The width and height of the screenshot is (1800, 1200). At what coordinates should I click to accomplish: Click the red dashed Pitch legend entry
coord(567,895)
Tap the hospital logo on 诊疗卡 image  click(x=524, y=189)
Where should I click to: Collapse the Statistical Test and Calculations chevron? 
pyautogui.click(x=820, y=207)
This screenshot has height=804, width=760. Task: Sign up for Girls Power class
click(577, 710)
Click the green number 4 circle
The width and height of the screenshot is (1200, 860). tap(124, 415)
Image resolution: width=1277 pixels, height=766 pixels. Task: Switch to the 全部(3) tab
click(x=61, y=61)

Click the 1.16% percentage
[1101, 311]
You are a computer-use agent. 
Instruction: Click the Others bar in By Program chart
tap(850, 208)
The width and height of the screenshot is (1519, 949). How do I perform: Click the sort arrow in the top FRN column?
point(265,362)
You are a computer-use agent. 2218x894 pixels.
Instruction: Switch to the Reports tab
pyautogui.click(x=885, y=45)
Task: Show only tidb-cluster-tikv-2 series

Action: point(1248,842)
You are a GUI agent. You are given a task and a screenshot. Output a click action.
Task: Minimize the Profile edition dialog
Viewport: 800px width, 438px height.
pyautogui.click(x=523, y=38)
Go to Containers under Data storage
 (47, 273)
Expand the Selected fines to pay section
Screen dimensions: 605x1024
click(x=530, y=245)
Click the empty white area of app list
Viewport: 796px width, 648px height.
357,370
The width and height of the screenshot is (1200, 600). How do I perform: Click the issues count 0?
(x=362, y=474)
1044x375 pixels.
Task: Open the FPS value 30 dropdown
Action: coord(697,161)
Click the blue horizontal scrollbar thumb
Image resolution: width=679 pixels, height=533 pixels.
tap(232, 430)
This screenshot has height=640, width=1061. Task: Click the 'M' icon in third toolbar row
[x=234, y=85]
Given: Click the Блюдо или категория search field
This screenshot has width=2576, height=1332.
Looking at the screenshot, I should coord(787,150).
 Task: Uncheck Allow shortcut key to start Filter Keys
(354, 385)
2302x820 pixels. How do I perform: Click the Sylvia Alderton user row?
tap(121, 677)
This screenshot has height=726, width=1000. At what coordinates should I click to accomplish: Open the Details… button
========
Your instructions. Output every line of the data again, exactly.

Solution to this exercise.
The width and height of the screenshot is (1800, 1200). At what coordinates should I click to accomplish: Click the red dashed Pitch legend entry
coord(567,895)
Tap the hospital logo on 诊疗卡 image  click(x=524, y=189)
Where should I click to: Collapse the Statistical Test and Calculations chevron? 
pyautogui.click(x=820, y=207)
This screenshot has height=804, width=760. Task: Sign up for Girls Power class
click(577, 710)
Click the green number 4 circle
The width and height of the screenshot is (1200, 860). tap(124, 415)
Image resolution: width=1277 pixels, height=766 pixels. Task: Switch to the 全部(3) tab
click(x=61, y=61)

Click the 1.16% percentage
[1101, 311]
You are a computer-use agent. 
Instruction: Click the Others bar in By Program chart
tap(850, 208)
The width and height of the screenshot is (1519, 949). How do I perform: Click the sort arrow in the top FRN column?
point(265,362)
You are a computer-use agent. 2218x894 pixels.
Instruction: Switch to the Reports tab
pyautogui.click(x=885, y=45)
Task: Show only tidb-cluster-tikv-2 series

Action: point(1248,842)
You are a GUI agent. You are given a task and a screenshot. Output a click action.
Task: Minimize the Profile edition dialog
Viewport: 800px width, 438px height.
pyautogui.click(x=523, y=38)
Go to Containers under Data storage
 (47, 273)
Expand the Selected fines to pay section
Screen dimensions: 605x1024
click(x=530, y=245)
Click the empty white area of app list
Viewport: 796px width, 648px height.
357,370
The width and height of the screenshot is (1200, 600). How do I perform: Click the issues count 0?
(x=362, y=474)
1044x375 pixels.
Task: Open the FPS value 30 dropdown
Action: coord(697,161)
Click the blue horizontal scrollbar thumb
Image resolution: width=679 pixels, height=533 pixels.
tap(232, 430)
This screenshot has height=640, width=1061. Task: Click the 'M' icon in third toolbar row
[x=234, y=85]
Given: Click the Блюдо или категория search field
This screenshot has width=2576, height=1332.
Looking at the screenshot, I should coord(787,150).
 Task: Uncheck Allow shortcut key to start Filter Keys
(354, 385)
2302x820 pixels. How do I perform: Click the Sylvia Alderton user row?
tap(121, 677)
This screenshot has height=726, width=1000. At what coordinates should I click to accomplish: Open the Details… button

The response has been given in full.